In 2018

What a week it’s been for religion in America! Religious leaders of all stripes – from the Catholic Bishops to Southern Baptists, from United Methodists to prominent evangelicals such as Franklin Graham – have publicly denounced the Trump administration policy to separate families at the border. The administration responded with its most blatant misuse of religion yet – claiming the Bible was on its side, prompting an unprecedented outcry from Americans of faith. On this week’s State of Belief, Interfaith Alliance’s radio show and podcast, we’ll get the latest on a national 40 days of action from the Poor People’s Campaign, keep tabs on what the Religious Right is up to following an annual conference led by Ralph Reed, and hear about interreligious solidarity activism – in Germany.

Nearly 40 days ago, hundreds of faith leaders across the country were arrested protesting the “evils of systemic racism, poverty, the war economy, ecological devastation and the nation’s distorted morality.” The Poor People’s Campaign, which harkens back to an effort envisioned by the Rev. Dr. Martin Luther King, Jr. comes to an end on Saturday, June 23 in a massive rally in Washington, D.C. The Rev.

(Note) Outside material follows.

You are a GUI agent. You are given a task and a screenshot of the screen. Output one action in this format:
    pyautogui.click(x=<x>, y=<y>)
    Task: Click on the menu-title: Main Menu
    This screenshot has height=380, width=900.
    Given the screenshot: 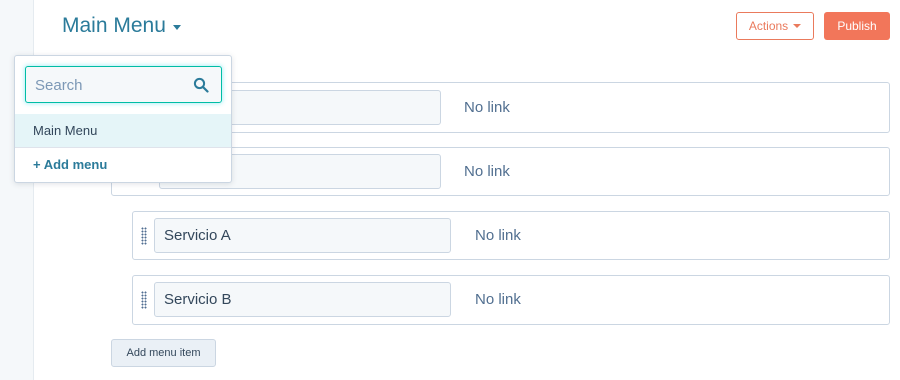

Dr. Liz Theoharis, the co-chair of the campaign, spoke with State of Belief host Rev. Welton Gaddy when the national moral revival launched. She’ll be back this week to discuss the final week of the action, what to expect from the rally and what comes next.

Although the Poor People’s Campaign has a significant national presence, it is truly a decentralized campaign, with many people of conscience and faith-driven organizations taking part. Welton will also speak with Patrick Carolan, executive director of the Franciscan Action Network, about how the Poor People’s Campaign is functioning at a grassroots level and working to reach a large coalition of individuals around the country.

At their get-together last weekend, the ironically named Faith and Freedom Coalition pledged $20 million for political candidates who support the Religious Right and reaffirmed their commitment to challenge any progress being made to expand LGBTQ rights and women’s rights. Peter Montgomery, a senior fellow at People For the American Way, will join Welton to share his first person impressions of the coalition’s gathering and what the future looks like for the Religious Right.

Berlin is considered an edgy, cosmopolitan, diverse and forward-looking city. Culturally and socially, it’s an international German city which never forgets the brutal genocide of the Nazi era. That’s why a couple of recent anti-Semitic incidents there were particularly unexpected – and painful for Jews and non-Jews alike. Activist Terry Swartzberg will join Welton from Munich to discuss the German reaction to these appalling incidents and what it means to be Jewish in Europe in 2018. Terry will also share with our audience ways to stand in solidarity with Jews and all individuals around the world who are victims of bias and discrimination.